Balmain adds one other high-luxury name to Lauder’s stable, which along with Tom Ford Beauty includes Michael Kors.
“We take a look at luxury as a segment that has been growing ahead of the market and that has very strong growth perspectives around the globe,” said Jesel. “Luxury is a dimension that we were looking for to enhance, and that may be a strategic step that is actually vital.”
He said that in Lauder’s luxury portfolio, Balmain “does add a unique tonality within the sense that it is a French brand.”
The Balmain beauty business has been mostly dormant since 2017, when the French house and Interparfums SA mutually agreed to an early termination of their licensing agreement, initially signed for 12 years, ranging from January 2012. The Balmain Hair Couture brand is run individually.
This provides something of a clean slate for Balmain and Estée Lauder.
“We shall be working with [Olivier] directly, very closely,” said Jesel, explaining this could possibly be on anything from product development to the creative and design processes.
Rousteing cited three values of Balmain he plans to instill in future beauty products for the home. Initially is diversity.
“Talking to each skin tone of the world is something really vital for me,” he stressed.
Jesel recalled Rousteing as saying: “I would like to represent all of the beauties of the world — no exceptions.”
One other is the couture roots of Balmain, which Rousteing upholds by creating exceptional, one-of-a-kind dresses that retail within the five figures. For fragrances, he envisions sourcing rare flowers that convey the identical “sense of uniquness” of a couture dress.
Lastly, Rousteing said sustainability and mostly natural ingredients shall be one other priority in the wonder products.
“We’re very much aligned in our relationship — that we would like to look into the long run of luxury, and with Balmain Beauty, we’re committed to proceed advocating for those values,” said Jesel.
To be certain, Rousteing has been an enthusiastic user of fragrances since he was a teen. He expressed his early passion for Jean Paul Gaultier’s groundbreaking Le Male fragrance last July, when he did a one-off collection for the couture house, transposing the bottle design and packaging into high fashions.
But today, Rousteing doesn’t imagine in assigning any gender to any fragrance. “A smell is for everybody,” he shrugged.

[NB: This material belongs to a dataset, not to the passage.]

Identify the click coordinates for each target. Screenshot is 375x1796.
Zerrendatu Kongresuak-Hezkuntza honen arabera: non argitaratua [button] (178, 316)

To date from his scent studies, he’s learned that individuals can cull ideas for fragrances from music or colours — and he pertains to each intensely.
Rousteing also wears makeup, and it took on more importance following a hearth explosion two years ago that burnt and scarred his face and torso. He explained that he relied on a number of pharmaceutical products for his rehabilitation and on makeup to cover disfigurements.
Consequently, “I’m really pondering of makeup as protection and never simply to be beautiful,” Rousteing said. “It should help make your skin higher.”
The designer said he’s long been “obsessed” by the wonder looks in iconic campaigns by Guy Bourdin, by Tom Ford within the early 2000s, not forgetting the videos of Beyoncé and the contouring made popular by his friend Kim Kardashian.
Rousteing is slated to unveil Balmain’s spring 2023 collection on Wednesday during Paris Fashion Week.